## The task
Could you print all the entries exactly?

## Extracted information
++++++++++++++++++++
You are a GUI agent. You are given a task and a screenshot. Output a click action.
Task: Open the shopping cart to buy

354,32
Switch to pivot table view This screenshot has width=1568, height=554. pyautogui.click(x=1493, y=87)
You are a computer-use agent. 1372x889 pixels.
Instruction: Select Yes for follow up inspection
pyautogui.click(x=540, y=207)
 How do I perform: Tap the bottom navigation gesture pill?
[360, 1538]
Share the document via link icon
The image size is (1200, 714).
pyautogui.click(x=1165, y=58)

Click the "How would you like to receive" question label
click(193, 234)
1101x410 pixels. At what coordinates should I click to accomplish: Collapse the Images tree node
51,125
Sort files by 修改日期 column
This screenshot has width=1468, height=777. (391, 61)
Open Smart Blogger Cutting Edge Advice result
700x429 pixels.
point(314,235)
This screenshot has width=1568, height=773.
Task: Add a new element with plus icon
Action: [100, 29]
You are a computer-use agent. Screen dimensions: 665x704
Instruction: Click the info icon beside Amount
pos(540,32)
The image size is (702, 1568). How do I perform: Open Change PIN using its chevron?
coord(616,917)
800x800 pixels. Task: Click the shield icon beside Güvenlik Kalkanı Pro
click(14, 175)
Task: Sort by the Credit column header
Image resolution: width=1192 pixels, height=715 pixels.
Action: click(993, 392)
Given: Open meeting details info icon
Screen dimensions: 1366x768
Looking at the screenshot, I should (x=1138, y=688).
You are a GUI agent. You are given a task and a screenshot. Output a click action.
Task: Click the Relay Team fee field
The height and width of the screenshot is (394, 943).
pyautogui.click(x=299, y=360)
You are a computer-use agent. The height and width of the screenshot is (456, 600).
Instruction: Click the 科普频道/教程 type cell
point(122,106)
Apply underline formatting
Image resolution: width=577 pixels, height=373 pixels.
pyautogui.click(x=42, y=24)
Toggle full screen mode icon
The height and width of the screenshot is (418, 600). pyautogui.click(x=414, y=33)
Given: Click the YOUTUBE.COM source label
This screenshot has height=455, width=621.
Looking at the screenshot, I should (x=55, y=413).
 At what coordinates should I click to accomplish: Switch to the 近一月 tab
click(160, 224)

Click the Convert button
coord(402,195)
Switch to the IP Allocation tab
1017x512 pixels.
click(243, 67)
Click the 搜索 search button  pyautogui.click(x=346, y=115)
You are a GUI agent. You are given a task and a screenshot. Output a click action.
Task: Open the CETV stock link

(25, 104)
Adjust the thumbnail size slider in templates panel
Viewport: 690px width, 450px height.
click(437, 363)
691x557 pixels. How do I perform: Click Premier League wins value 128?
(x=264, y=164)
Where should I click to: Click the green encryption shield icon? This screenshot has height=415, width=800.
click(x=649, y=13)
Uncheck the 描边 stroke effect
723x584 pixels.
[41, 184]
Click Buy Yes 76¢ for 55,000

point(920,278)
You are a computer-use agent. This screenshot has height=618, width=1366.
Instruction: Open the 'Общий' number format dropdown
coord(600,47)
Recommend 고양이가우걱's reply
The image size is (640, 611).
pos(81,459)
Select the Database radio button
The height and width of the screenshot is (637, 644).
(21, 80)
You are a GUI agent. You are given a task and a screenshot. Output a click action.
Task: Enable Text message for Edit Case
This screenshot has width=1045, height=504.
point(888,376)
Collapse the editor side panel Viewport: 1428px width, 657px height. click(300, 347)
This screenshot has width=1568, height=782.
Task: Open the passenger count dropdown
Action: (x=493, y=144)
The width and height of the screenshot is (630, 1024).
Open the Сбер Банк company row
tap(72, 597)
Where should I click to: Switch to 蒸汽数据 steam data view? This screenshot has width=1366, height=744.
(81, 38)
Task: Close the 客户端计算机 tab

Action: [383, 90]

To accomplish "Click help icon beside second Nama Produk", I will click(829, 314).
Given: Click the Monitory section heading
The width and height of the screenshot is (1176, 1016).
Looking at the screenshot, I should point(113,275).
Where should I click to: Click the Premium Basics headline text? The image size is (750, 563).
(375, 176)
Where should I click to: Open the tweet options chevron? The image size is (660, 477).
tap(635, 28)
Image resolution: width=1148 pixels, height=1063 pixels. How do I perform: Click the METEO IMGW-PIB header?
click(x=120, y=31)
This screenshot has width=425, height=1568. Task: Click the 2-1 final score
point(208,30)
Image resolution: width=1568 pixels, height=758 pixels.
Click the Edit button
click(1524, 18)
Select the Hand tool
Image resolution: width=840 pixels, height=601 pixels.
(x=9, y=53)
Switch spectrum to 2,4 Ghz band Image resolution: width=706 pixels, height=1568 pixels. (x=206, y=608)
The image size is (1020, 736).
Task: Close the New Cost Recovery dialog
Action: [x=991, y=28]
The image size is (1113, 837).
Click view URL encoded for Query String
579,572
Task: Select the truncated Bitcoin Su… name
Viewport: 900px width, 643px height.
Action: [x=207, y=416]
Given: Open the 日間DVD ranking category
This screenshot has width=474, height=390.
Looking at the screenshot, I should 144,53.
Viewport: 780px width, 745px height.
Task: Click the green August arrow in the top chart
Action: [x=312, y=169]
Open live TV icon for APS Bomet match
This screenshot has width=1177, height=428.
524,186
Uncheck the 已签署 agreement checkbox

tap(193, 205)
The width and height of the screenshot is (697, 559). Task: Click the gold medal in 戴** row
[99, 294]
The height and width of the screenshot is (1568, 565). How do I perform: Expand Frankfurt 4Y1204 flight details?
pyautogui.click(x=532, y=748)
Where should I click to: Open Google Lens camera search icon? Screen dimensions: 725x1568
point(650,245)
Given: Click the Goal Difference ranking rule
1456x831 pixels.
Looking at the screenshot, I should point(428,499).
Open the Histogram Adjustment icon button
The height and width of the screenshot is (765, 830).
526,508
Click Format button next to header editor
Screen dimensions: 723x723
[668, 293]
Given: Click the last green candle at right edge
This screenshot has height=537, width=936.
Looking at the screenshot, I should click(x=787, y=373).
++++++++++++++++++++
## Solution below
You are a GUI agent. You are given a task and a screenshot. Output a click action.
Task: Open the shopping cart to buy

354,32
Switch to pivot table view This screenshot has width=1568, height=554. pyautogui.click(x=1493, y=87)
You are a computer-use agent. 1372x889 pixels.
Instruction: Select Yes for follow up inspection
pyautogui.click(x=540, y=207)
 How do I perform: Tap the bottom navigation gesture pill?
[360, 1538]
Share the document via link icon
The image size is (1200, 714).
pyautogui.click(x=1165, y=58)

Click the "How would you like to receive" question label
click(193, 234)
1101x410 pixels. At what coordinates should I click to accomplish: Collapse the Images tree node
51,125
Sort files by 修改日期 column
This screenshot has width=1468, height=777. (391, 61)
Open Smart Blogger Cutting Edge Advice result
700x429 pixels.
point(314,235)
This screenshot has width=1568, height=773.
Task: Add a new element with plus icon
Action: [100, 29]
You are a computer-use agent. Screen dimensions: 665x704
Instruction: Click the info icon beside Amount
pos(540,32)
The image size is (702, 1568). How do I perform: Open Change PIN using its chevron?
coord(616,917)
800x800 pixels. Task: Click the shield icon beside Güvenlik Kalkanı Pro
click(14, 175)
Task: Sort by the Credit column header
Image resolution: width=1192 pixels, height=715 pixels.
Action: click(993, 392)
Given: Open meeting details info icon
Screen dimensions: 1366x768
Looking at the screenshot, I should (x=1138, y=688).
You are a GUI agent. You are given a task and a screenshot. Output a click action.
Task: Click the Relay Team fee field
The height and width of the screenshot is (394, 943).
pyautogui.click(x=299, y=360)
You are a computer-use agent. The height and width of the screenshot is (456, 600).
Instruction: Click the 科普频道/教程 type cell
point(122,106)
Apply underline formatting
Image resolution: width=577 pixels, height=373 pixels.
pyautogui.click(x=42, y=24)
Toggle full screen mode icon
The height and width of the screenshot is (418, 600). pyautogui.click(x=414, y=33)
Given: Click the YOUTUBE.COM source label
This screenshot has height=455, width=621.
Looking at the screenshot, I should (x=55, y=413).
 At what coordinates should I click to accomplish: Switch to the 近一月 tab
click(160, 224)

Click the Convert button
coord(402,195)
Switch to the IP Allocation tab
1017x512 pixels.
click(243, 67)
Click the 搜索 search button  pyautogui.click(x=346, y=115)
You are a GUI agent. You are given a task and a screenshot. Output a click action.
Task: Open the CETV stock link

(25, 104)
Adjust the thumbnail size slider in templates panel
Viewport: 690px width, 450px height.
click(437, 363)
691x557 pixels. How do I perform: Click Premier League wins value 128?
(x=264, y=164)
Where should I click to: Click the green encryption shield icon? This screenshot has height=415, width=800.
click(x=649, y=13)
Uncheck the 描边 stroke effect
723x584 pixels.
[41, 184]
Click Buy Yes 76¢ for 55,000

point(920,278)
You are a computer-use agent. This screenshot has height=618, width=1366.
Instruction: Open the 'Общий' number format dropdown
coord(600,47)
Recommend 고양이가우걱's reply
The image size is (640, 611).
pos(81,459)
Select the Database radio button
The height and width of the screenshot is (637, 644).
(21, 80)
You are a GUI agent. You are given a task and a screenshot. Output a click action.
Task: Enable Text message for Edit Case
This screenshot has width=1045, height=504.
point(888,376)
Collapse the editor side panel Viewport: 1428px width, 657px height. click(300, 347)
This screenshot has width=1568, height=782.
Task: Open the passenger count dropdown
Action: (x=493, y=144)
The width and height of the screenshot is (630, 1024).
Open the Сбер Банк company row
tap(72, 597)
Where should I click to: Switch to 蒸汽数据 steam data view? This screenshot has width=1366, height=744.
(81, 38)
Task: Close the 客户端计算机 tab

Action: [383, 90]

To accomplish "Click help icon beside second Nama Produk", I will click(829, 314).
Given: Click the Monitory section heading
The width and height of the screenshot is (1176, 1016).
Looking at the screenshot, I should point(113,275).
Where should I click to: Click the Premium Basics headline text? The image size is (750, 563).
(375, 176)
Where should I click to: Open the tweet options chevron? The image size is (660, 477).
tap(635, 28)
Image resolution: width=1148 pixels, height=1063 pixels. How do I perform: Click the METEO IMGW-PIB header?
click(x=120, y=31)
This screenshot has width=425, height=1568. Task: Click the 2-1 final score
point(208,30)
Image resolution: width=1568 pixels, height=758 pixels.
Click the Edit button
click(1524, 18)
Select the Hand tool
Image resolution: width=840 pixels, height=601 pixels.
(x=9, y=53)
Switch spectrum to 2,4 Ghz band Image resolution: width=706 pixels, height=1568 pixels. (x=206, y=608)
The image size is (1020, 736).
Task: Close the New Cost Recovery dialog
Action: [x=991, y=28]
The image size is (1113, 837).
Click view URL encoded for Query String
579,572
Task: Select the truncated Bitcoin Su… name
Viewport: 900px width, 643px height.
Action: [x=207, y=416]
Given: Open the 日間DVD ranking category
This screenshot has width=474, height=390.
Looking at the screenshot, I should 144,53.
Viewport: 780px width, 745px height.
Task: Click the green August arrow in the top chart
Action: [x=312, y=169]
Open live TV icon for APS Bomet match
This screenshot has width=1177, height=428.
524,186
Uncheck the 已签署 agreement checkbox

tap(193, 205)
The width and height of the screenshot is (697, 559). Task: Click the gold medal in 戴** row
[99, 294]
The height and width of the screenshot is (1568, 565). How do I perform: Expand Frankfurt 4Y1204 flight details?
pyautogui.click(x=532, y=748)
Where should I click to: Open Google Lens camera search icon? Screen dimensions: 725x1568
point(650,245)
Given: Click the Goal Difference ranking rule
1456x831 pixels.
Looking at the screenshot, I should point(428,499).
Open the Histogram Adjustment icon button
The height and width of the screenshot is (765, 830).
526,508
Click Format button next to header editor
Screen dimensions: 723x723
[668, 293]
Given: Click the last green candle at right edge
This screenshot has height=537, width=936.
Looking at the screenshot, I should click(x=787, y=373).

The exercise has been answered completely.